Instructions for the task: Print the data below word for word, starting at the line that contains "Where should I" and stopping after the last line of the data. Leave the pictures out of your answer.

Data shown:
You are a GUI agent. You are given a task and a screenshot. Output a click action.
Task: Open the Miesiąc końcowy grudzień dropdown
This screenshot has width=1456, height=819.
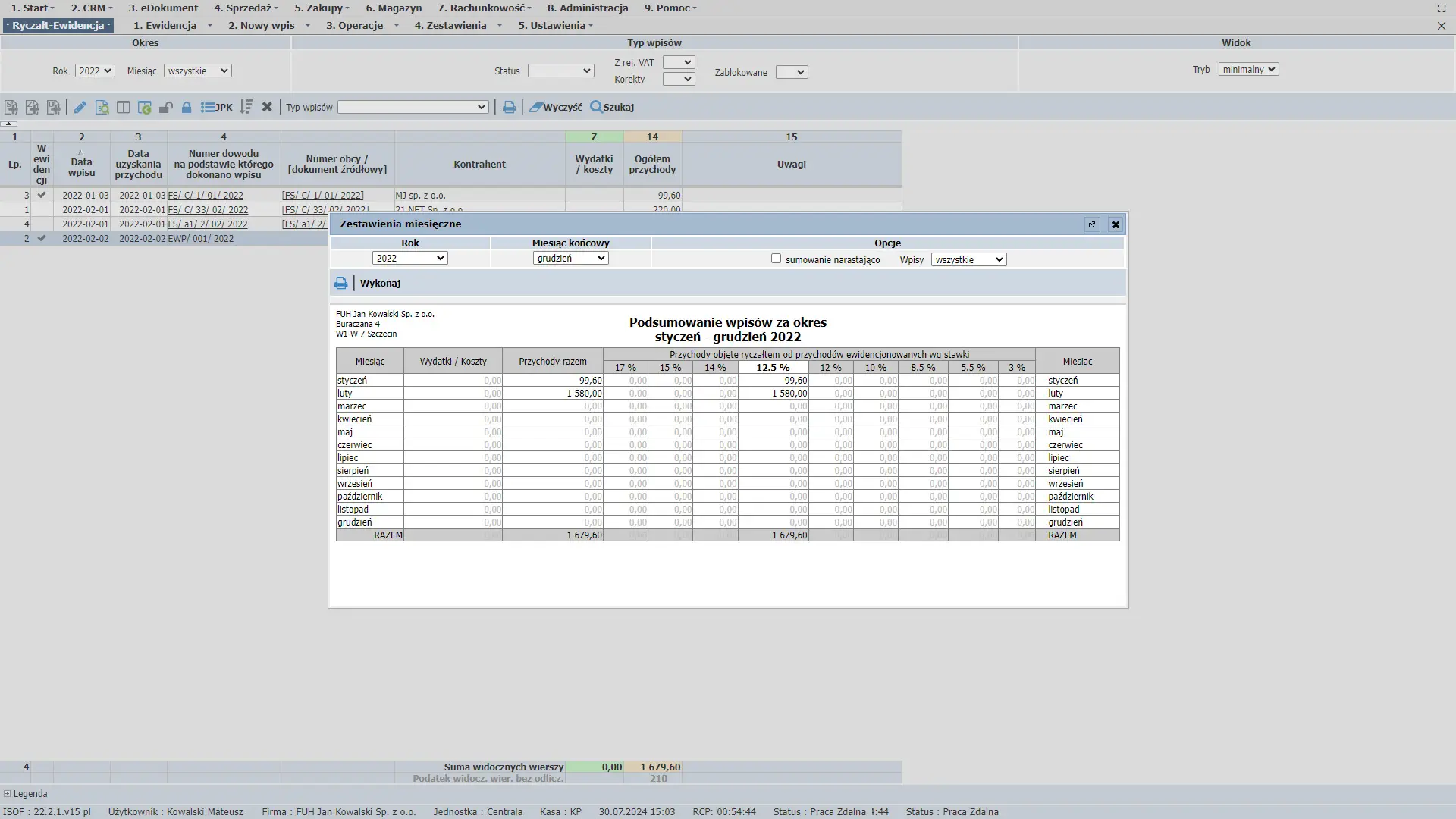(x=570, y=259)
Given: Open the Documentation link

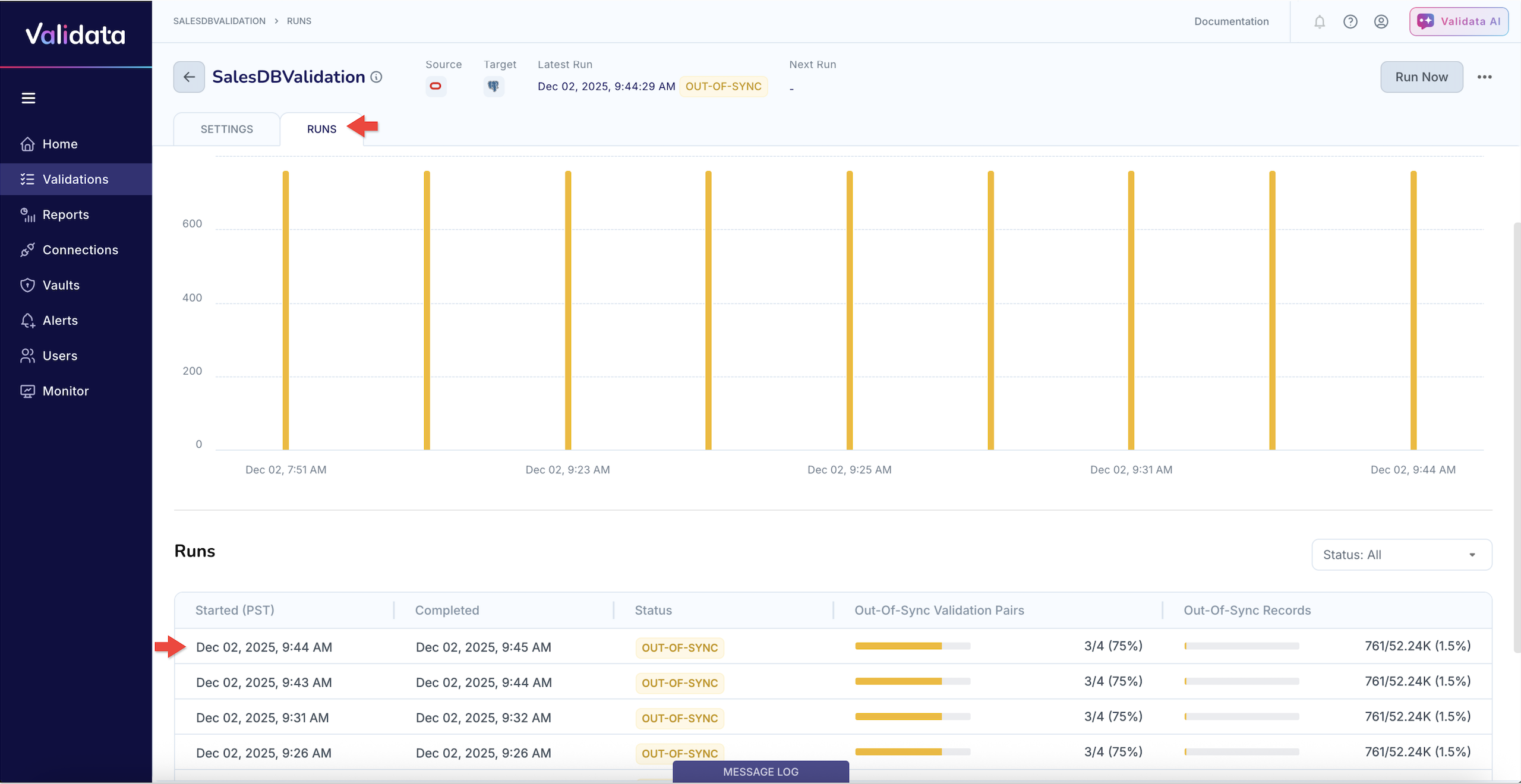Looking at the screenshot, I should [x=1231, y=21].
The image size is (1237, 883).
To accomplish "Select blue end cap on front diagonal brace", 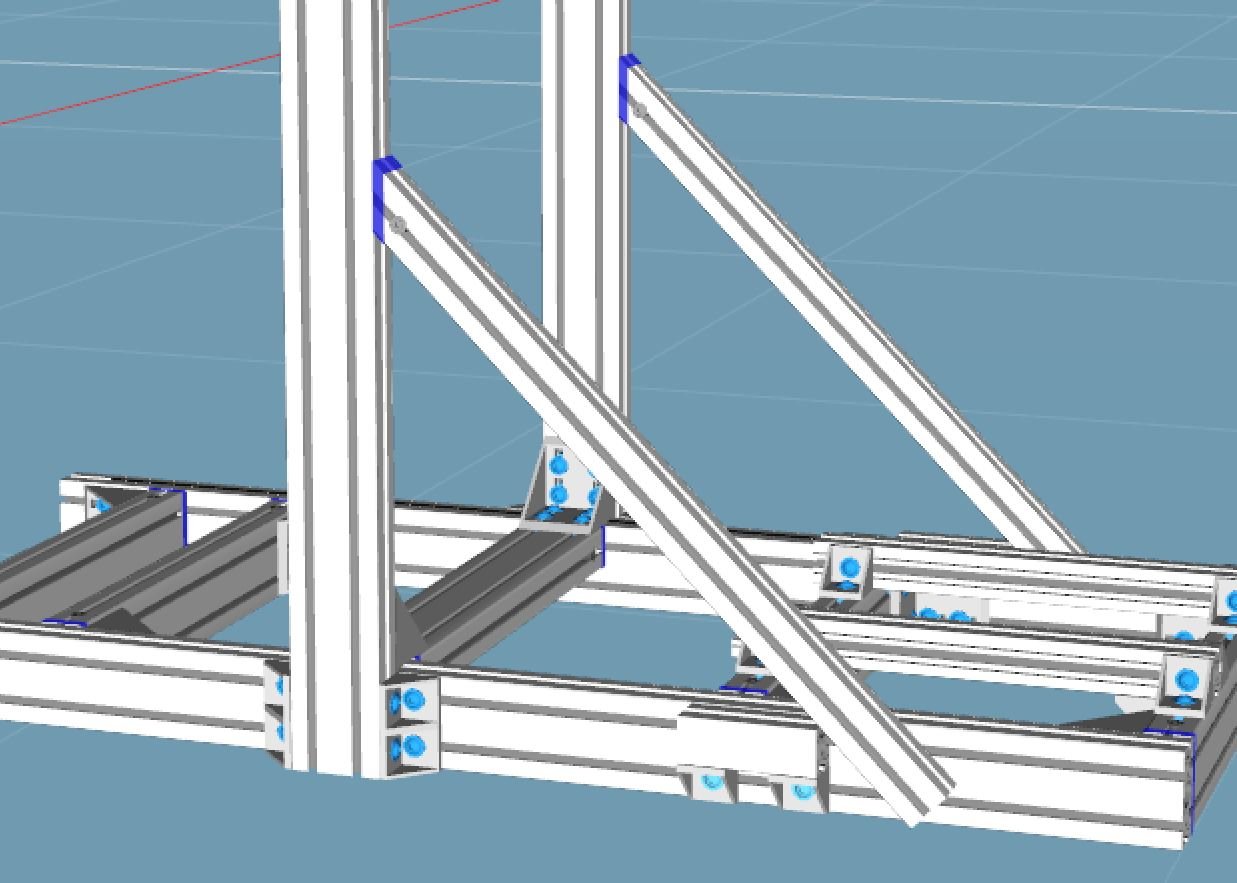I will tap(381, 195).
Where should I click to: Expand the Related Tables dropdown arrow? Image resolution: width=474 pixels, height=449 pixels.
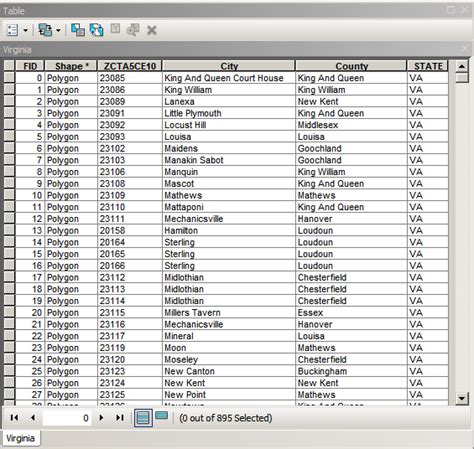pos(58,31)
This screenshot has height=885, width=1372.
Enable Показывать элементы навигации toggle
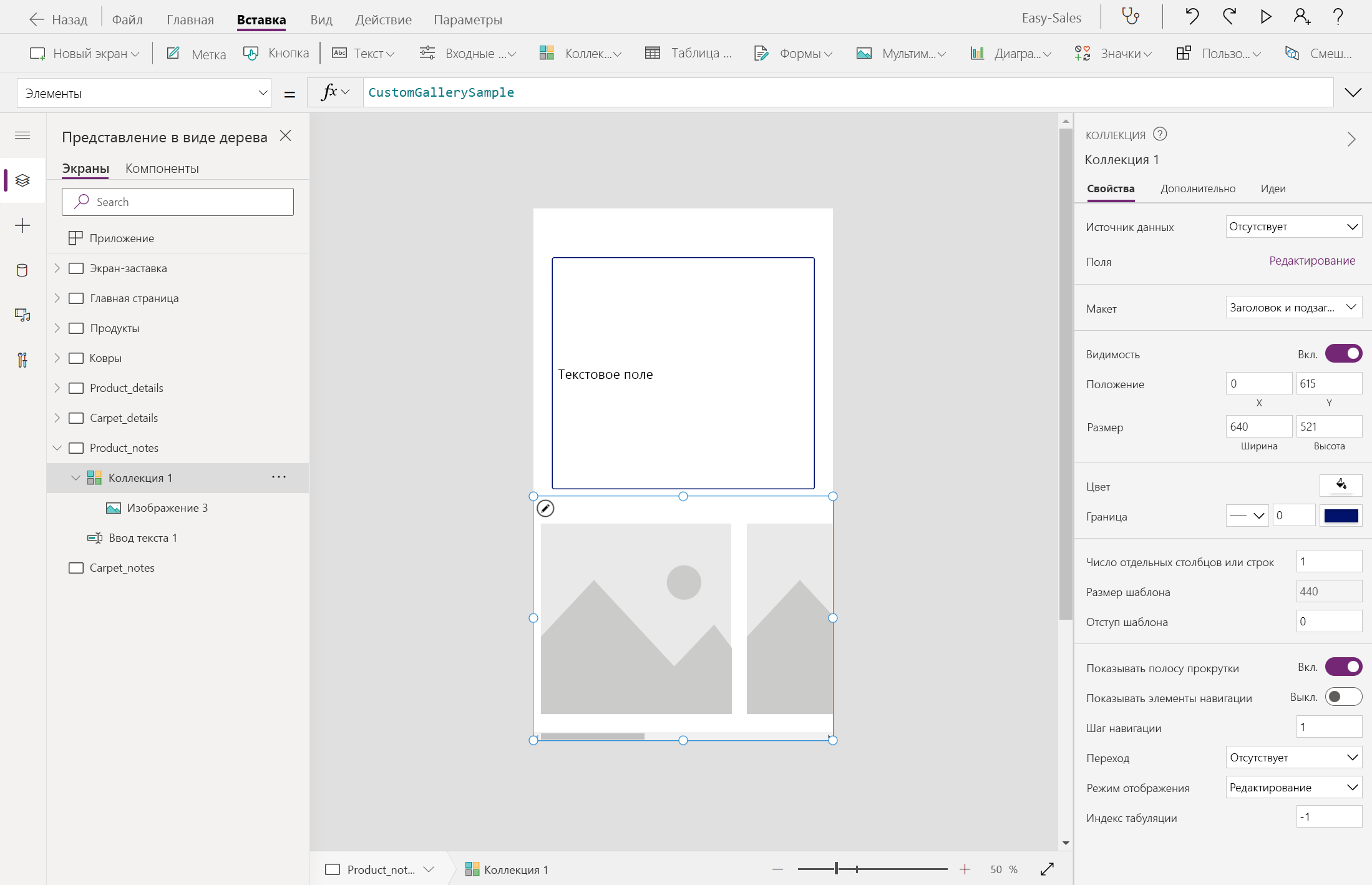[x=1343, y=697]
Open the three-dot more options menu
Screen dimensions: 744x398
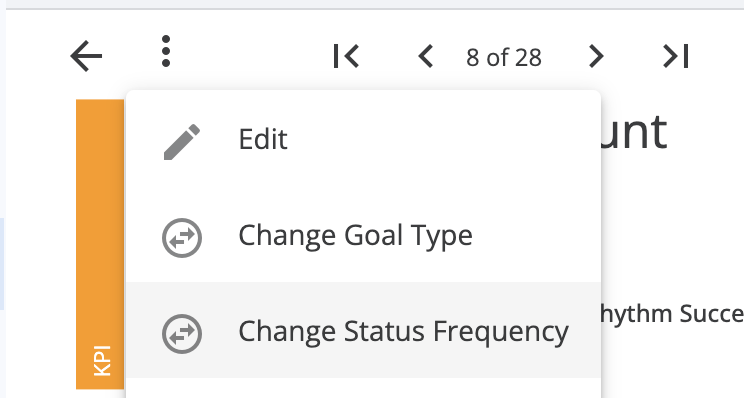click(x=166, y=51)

Response to the task:
Where should I click to: Expand the Related Tables dropdown arrow? Image resolution: width=474 pixels, height=449 pixels.
pos(58,31)
This screenshot has height=885, width=1372.
Enable Показывать элементы навигации toggle
[x=1343, y=697]
Open the three-dot more options menu
Screen dimensions: 744x398
click(x=166, y=51)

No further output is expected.